In addition, spending on global warming will have to compete with the Democrats’ other spending priorities such as expanding health care, new infrastructure projects, forgiving student debt, spending more on education, and support for underfunded state pension programs. Entitlement spending will continue to grow faster than GDP and require a larger share of tax revenues at the federal and state levels.
Vice President Biden plans to request tax increases that could increase revenues by an estimated $4.0 trillion over ten years if approved by Congress, or $400 billion/year. This is much less than potential spending increases.
The best strategy for the federal government would be to stop all fossil fuel subsidies—estimated at $20 billion per year for tax credits, intangible drilling costs, depletion allowances, special R&D expenses and other support.
Subsidies should be replaced with a fee on carbon emissions as measured at the wellhead and mine, and the resulting revenue used to fund clean energy incentives. A carbon fee would be a source of real revenue for the federal government. A carbon fee starting at $40 per ton of CO2 would raise about $225 billion per year which could be enough to start funding U.S. government programs. This revenue source would increase annually as the carbon fee is increased. Note that the U.S. government has determined that the social cost of carbon (SCC) due to public health costs, oil spills, etc., is $36 per ton, so an initial carbon fee of $40 per ton is reasonable.
Is massive government spending the solution? We think government spending should be used as a catalyst for, not the driving force of, a clean energy infrastructure. Electricity produced by renewables, wind and solar, is already cheaper than coal and nuclear and on par with natural gas. Market forces are driving the transition from fossil fuels to renewables. In 2019, more money was invested in electricity generation by renewables than for fossil fuels both in the U.S. and globally. This trend is our friend.
A carbon fee?
We support “an enforcement mechanism based on the principles that polluters must bear the full cost of pollution they are emitting.” A carbon fee would be the most effective means to reduce fossil fuel use and be the best way to charge for the full cost of pollution and greenhouse gas emissions.
________
▸ EXERCISE PROMPT: Continue the excerpt on the carbon fee and clean energy spending from where it stops.
________
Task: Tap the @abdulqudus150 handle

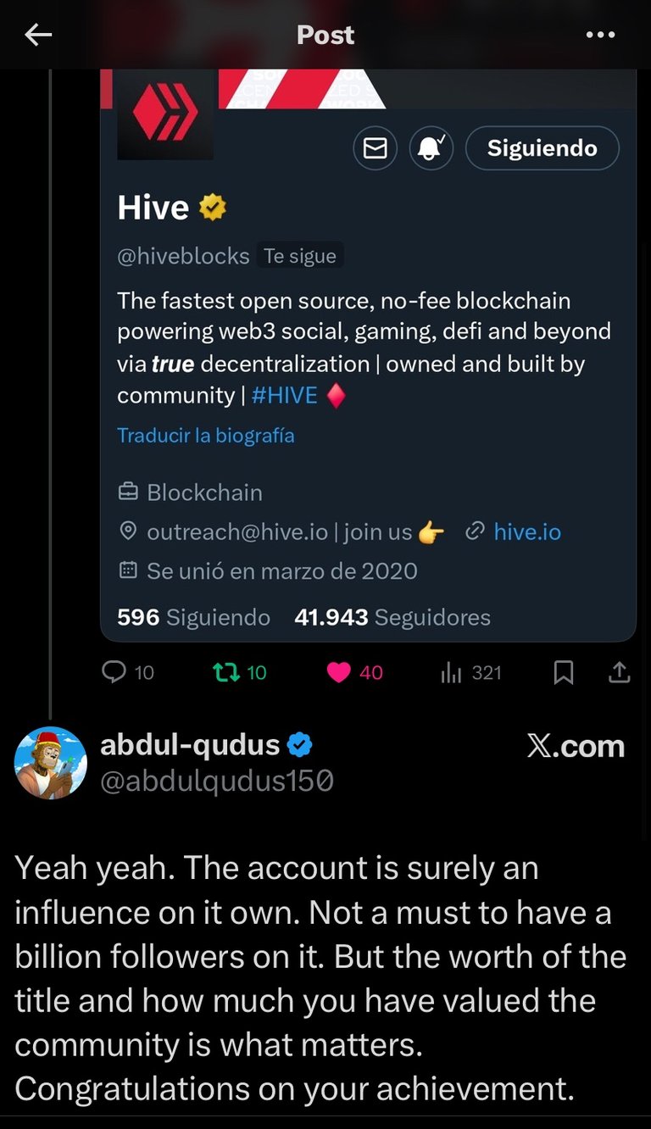Action: click(x=216, y=781)
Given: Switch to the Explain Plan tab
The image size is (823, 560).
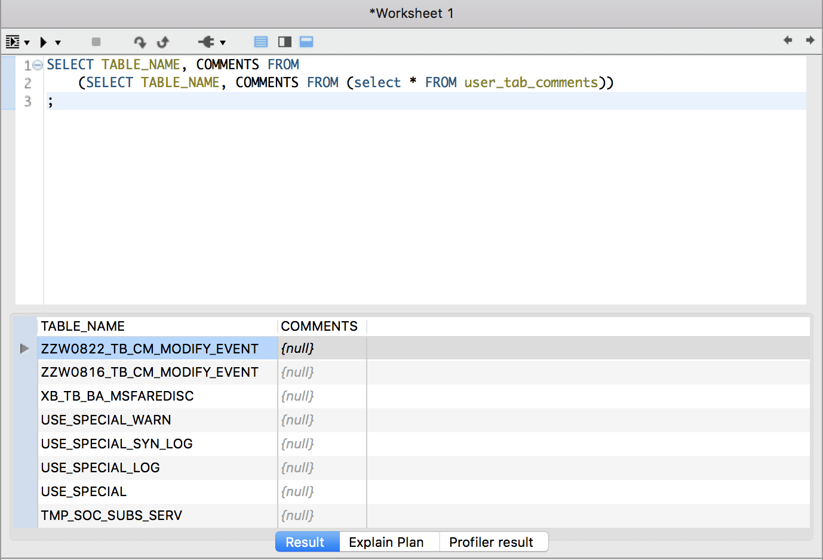Looking at the screenshot, I should pos(386,542).
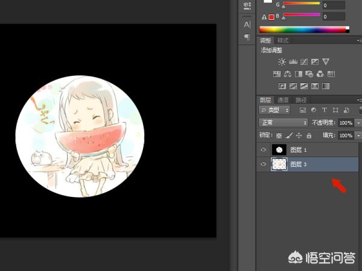This screenshot has width=362, height=271.
Task: Toggle lock transparent pixels
Action: coord(279,136)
________
▸ RESULT FOR THIS TASK:
Most of the fossil fuel subsidy is not cash payments or tax breaks but allowing carbon dioxide, other greenhouse gases, and other pollutants to be discharged into the atmosphere for free. The best way to eliminate this subsidy is to apply a reasonable fee for the emissions of greenhouse gases and other pollutants. This should be a straight forward fee applied at the wellhead or mine to all fossil fuel production, not some complicated system that can be gamed by special interests. A initial fee of $40/ton of CO2 is proposed in our book, increasing annually until the fee equals the cost of removing CO2 from the atmosphere, about $100 to $200/ton or more.
A border adjustment tax or fee would be needed to offset the lower cost of imports from countries that do not apply a carbon fee. Several other countries are implementing carbon fees. If the U.S. doesn’t have a carbon fee as well, U.S. exports could be penalized by those countries that implement carbon fees.
We strongly support the goal to rally the rest of the world to take action on the climate threat.
Decisive action from every major country around the word is needed. Global warming is a global problem. If a few countries aggressively address global warming while others do not, the problem won’t be solved. In addition, those countries that do make the effort could find their economies at a disadvantage compared to others that don’t commit to making the effort and investment required to stop global warming.
Reentering the Paris Agreement is a very important step that we support.
We also agree with the objective to fully integrate climate change into our foreign policy and national security strategies, as well as our approach to world trade, and to rally the world to meet the threat of climate change.
We agree that as part of our international effort we should demand a worldwide ban on fossil fuel subsidies, as well as a uniform carbon fee.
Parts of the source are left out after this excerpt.